What makes it intriguing is that the agreement is tailored to the economic interests of each partner city, rather than, say, following the instructions of some broad geostrategic agenda defined at a federal level.
It goes far beyond a 'sister cities' pact to enhance the $1.7 billion in locally produced trade that flows between the two metropolitan areas.
According to the Brookings Institution, more than $1.7 billion of locally-produced products are traded between the two, making each city among the top North American trading partners for the other.
Of that trade, 38 percent is in advanced industries led by electronics, machinery manufacturing, and pharmaceuticals. About 130 Chicago-based firms, such as Abbott Laboratories, Baxter International, and Motorola Solutions, have opened operations in Mexico City, demonstrating how businesses have already acted on market opportunities there to access new customers or new suppliers. Furthermore, nearly 290,000 business travelers and tourists fly between Chicago and Mexico City per year, reinforcing the economic ties that bind them.
This Chicago-Mexico City partnership was inked at a forum in the Mexican capital sponsored by the Global Cities Initiative. The initiative, a Joint Project of Brookings and JPMorgan Chase, sets a new standard for how cities can work together, partially independent of the considerations foremost on the table of multilateral trade negotiations.
It is not surprising that the Brookings Institute evades the new possibilities for grassroots international labor, peace, immigration and environmental cooperation and solidarity in a city-to-city relationship. Business opportunity is its motivator. But wherever capital goes, labor will soon follow, as Frederick Engels noted.
Mexico City's Secretary of Economic Development Salomon Chertorivski Woldenberg, who led a delegation of officials and business leaders on an information-sharing visit to Chicago last week, envisions an ongoing and dynamic relationship between the two cities.
"For instance, [Mayors] Emanuel and Mancera, and their regional partners, can help small and midsized firms in priority industries find more customers in each market, expanding exports. To build on the momentum of reshoring to North America, they can streamline permitting and procedures to facilitate foreign investment, especially for firms interested in simultaneously locating and expanding in both markets. Their community colleges or universities can create a common training program to ensure a steady supply of skilled workers in both cities so firms in shared industries, like electronics and pharmaceutical manufacturing, are competitive in both markets."
Chicago and Mexico City have drawn on the examples of other recent enhanced "sister city" relationships and taken them to a new stage.
San Francisco's ChinaSF initiative has worked in Shanghai, Beijing, and Guangzhou to help 30 primarily high-tech companies set up U.S. headquarters in San Francisco, as well as help Bay Area companies make connections in China.
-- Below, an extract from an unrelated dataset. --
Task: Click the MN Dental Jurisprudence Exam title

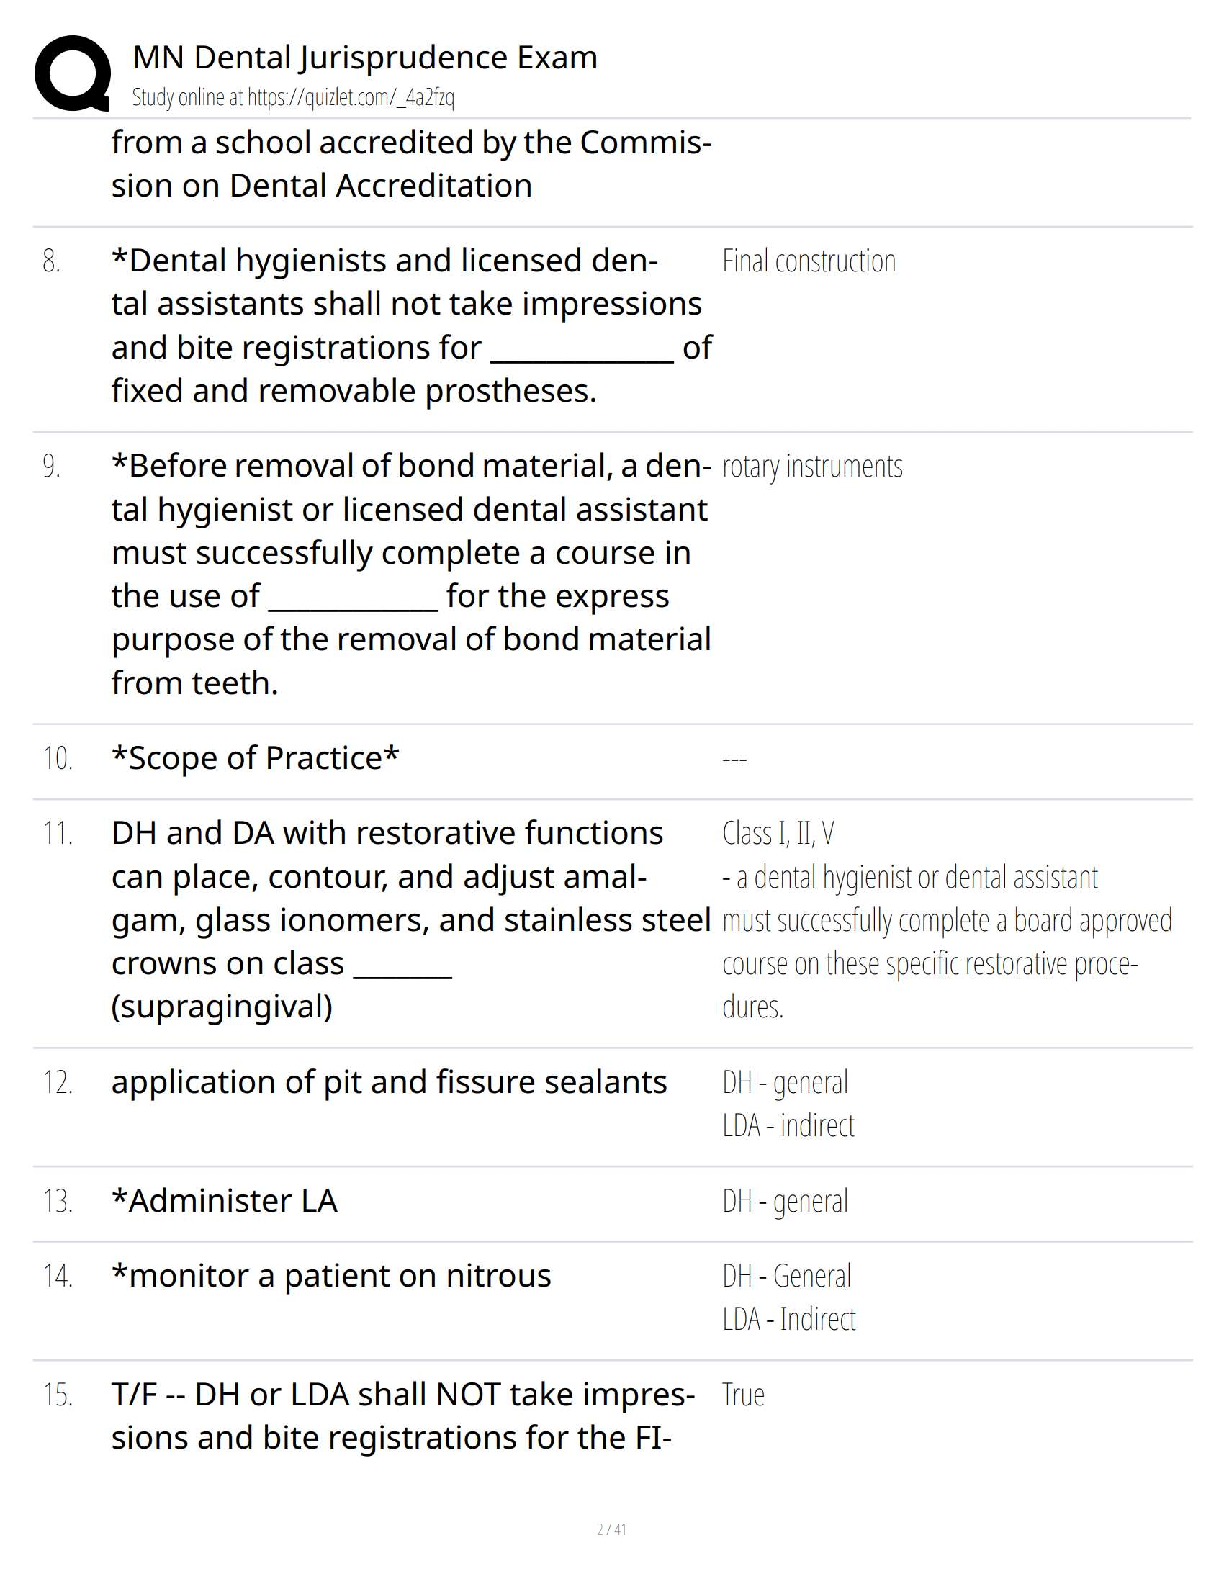Action: tap(365, 58)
Arizona State University has deepened greater Phoenix's ties with Monterrey through an industry-focused partnership with Tec de Monterrey, which has led to joint master's degree programs in aerospace logistics and the creation of a Global Institute of Sustainability that examines cutting edge approaches to regional water management issues in both markets.
And the state of Queretaro has forged a partnership with global aerospace firms, such as Bombardier, and local universities in Mexico, Canada, and the United States to ensure their economic anchors have the skilled workers and supply chains to succeed across North America.
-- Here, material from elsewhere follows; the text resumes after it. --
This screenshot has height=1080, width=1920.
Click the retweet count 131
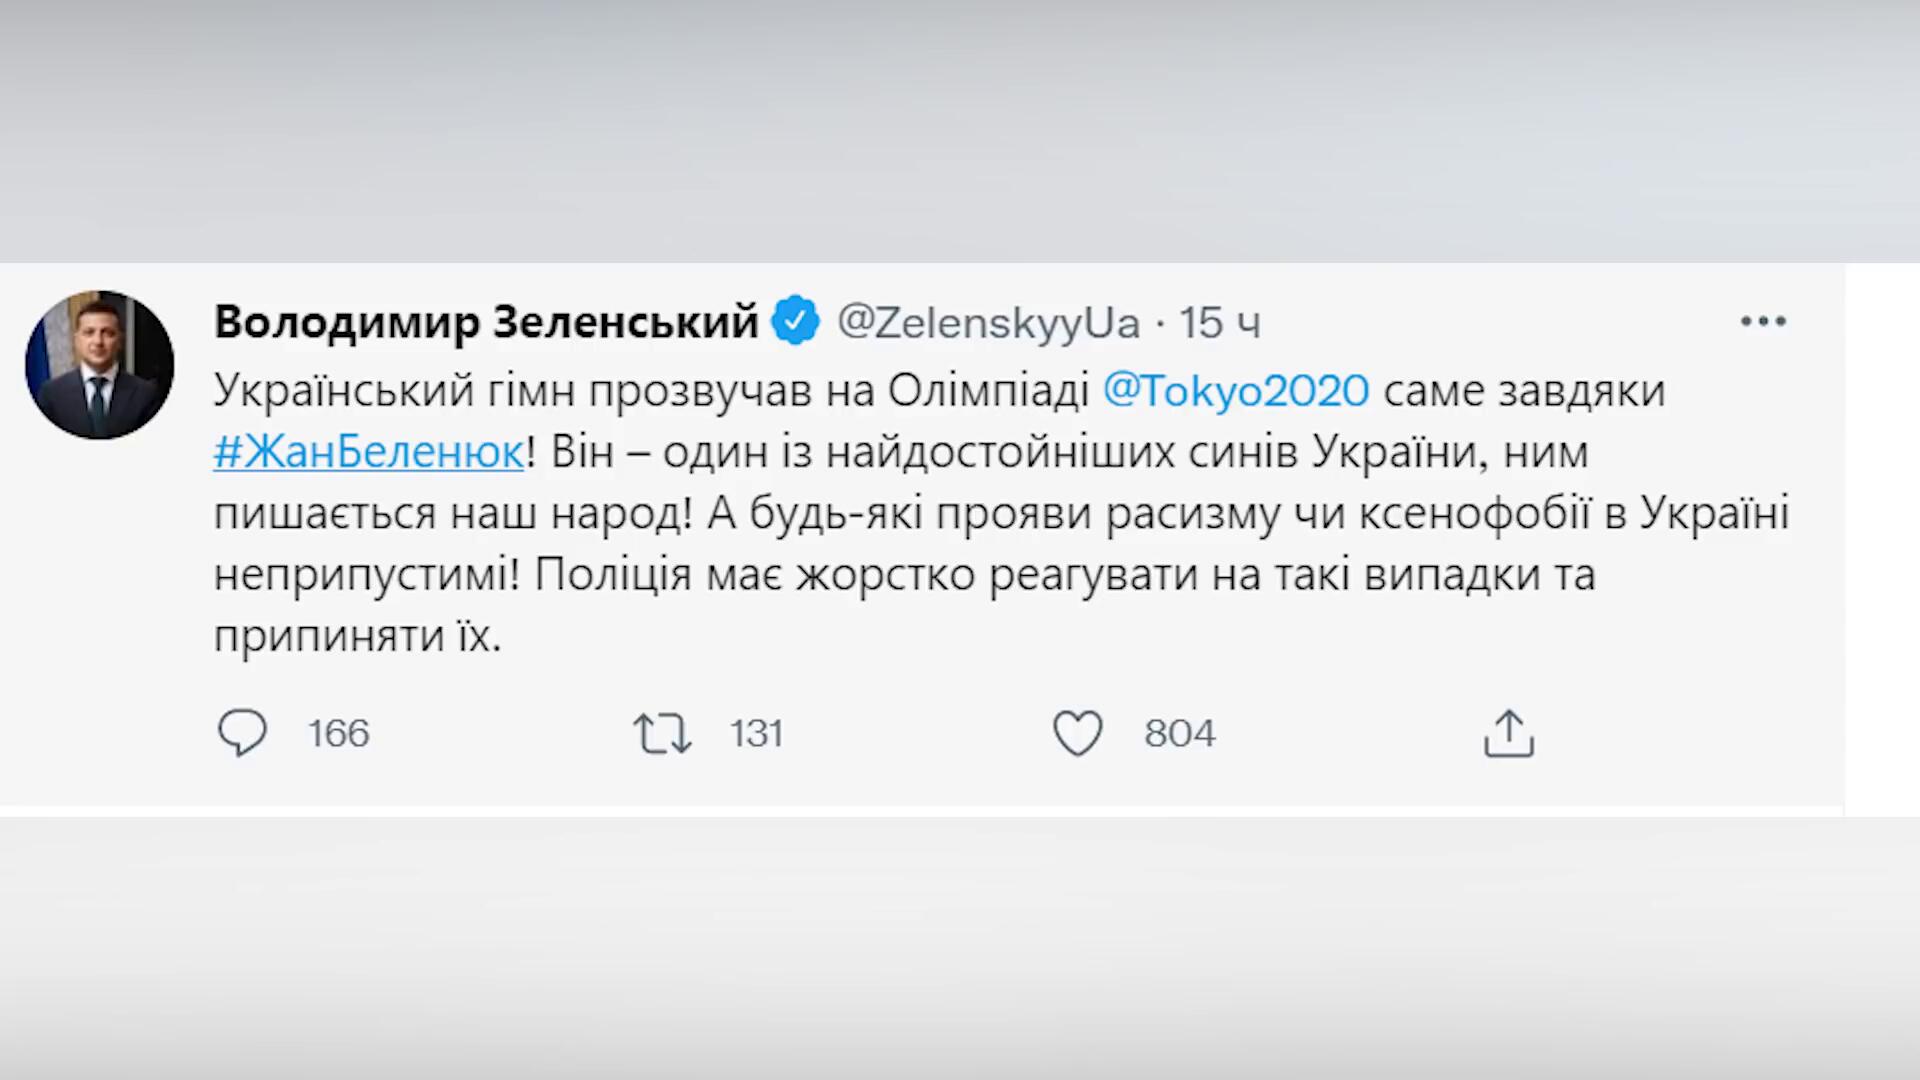756,733
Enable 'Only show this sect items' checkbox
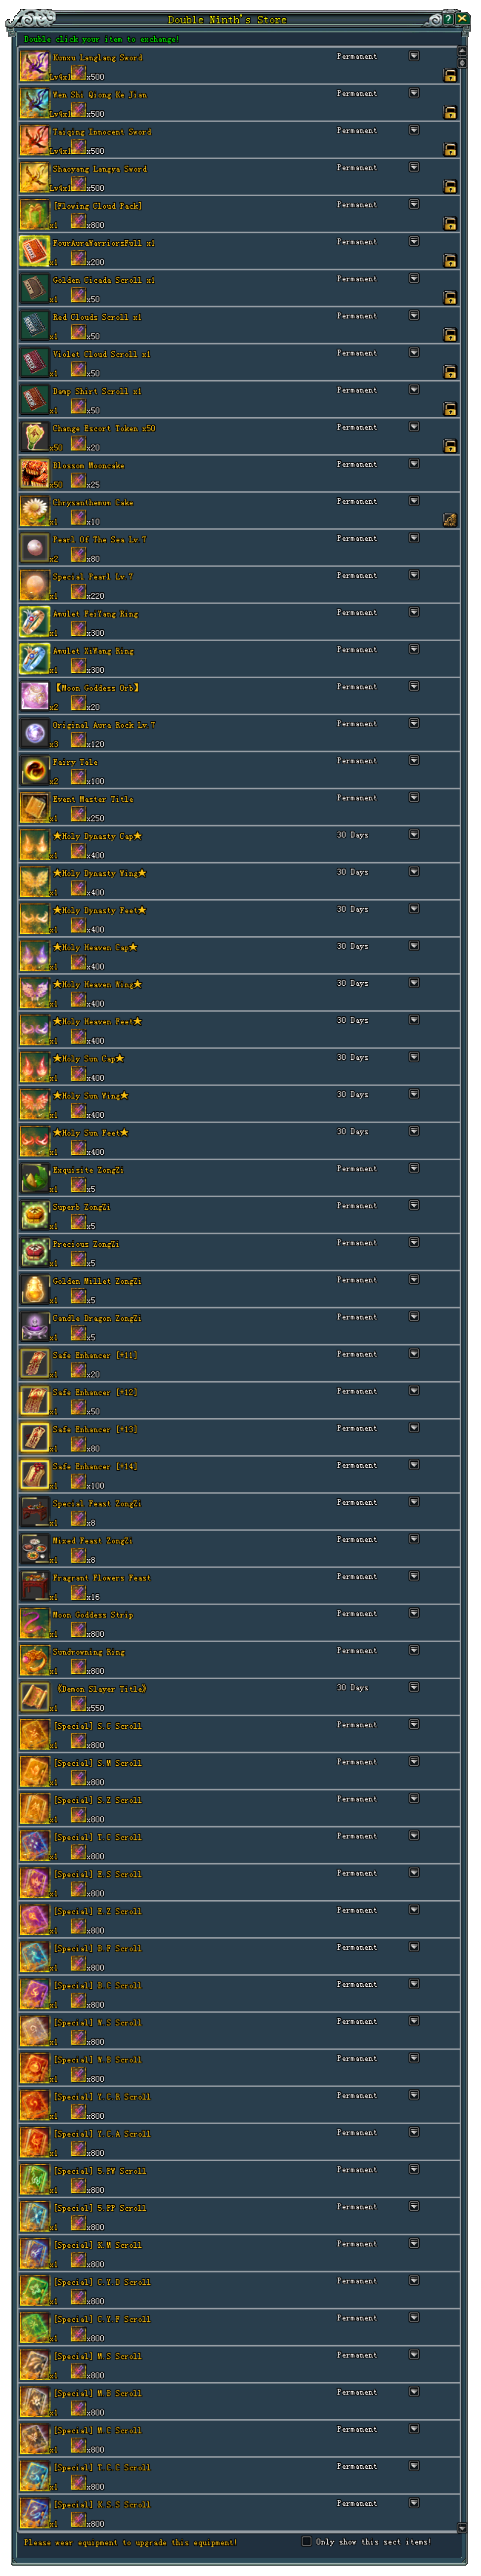 coord(307,2541)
Cities are beginning to articulate a distinctive agenda in international affairs, one that sets them apart as diplomatic actors in their own right. The development is a golden opportunity for progressive agenda activists to create powerful and binding ties with movements in sister cities and have a direct impact on global economic forces.
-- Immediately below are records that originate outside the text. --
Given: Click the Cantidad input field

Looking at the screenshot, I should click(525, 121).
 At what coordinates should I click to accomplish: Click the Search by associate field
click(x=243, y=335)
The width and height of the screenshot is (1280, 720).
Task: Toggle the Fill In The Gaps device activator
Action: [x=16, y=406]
The idea of nimble, confident city-regions forging practical partnerships to solve problems while lumbering, grid-locked, or corporate-captured nation states struggle to achieve traction on a range of issues, from Syria to climate change, has intuitive appeal. That it does!
Photo: In Mexico City, Mayor Emanuel signed the Global Cities Economic Partnership with Mexico City Mayor Miguel Ángel Mancera. Chicago Sister Cities.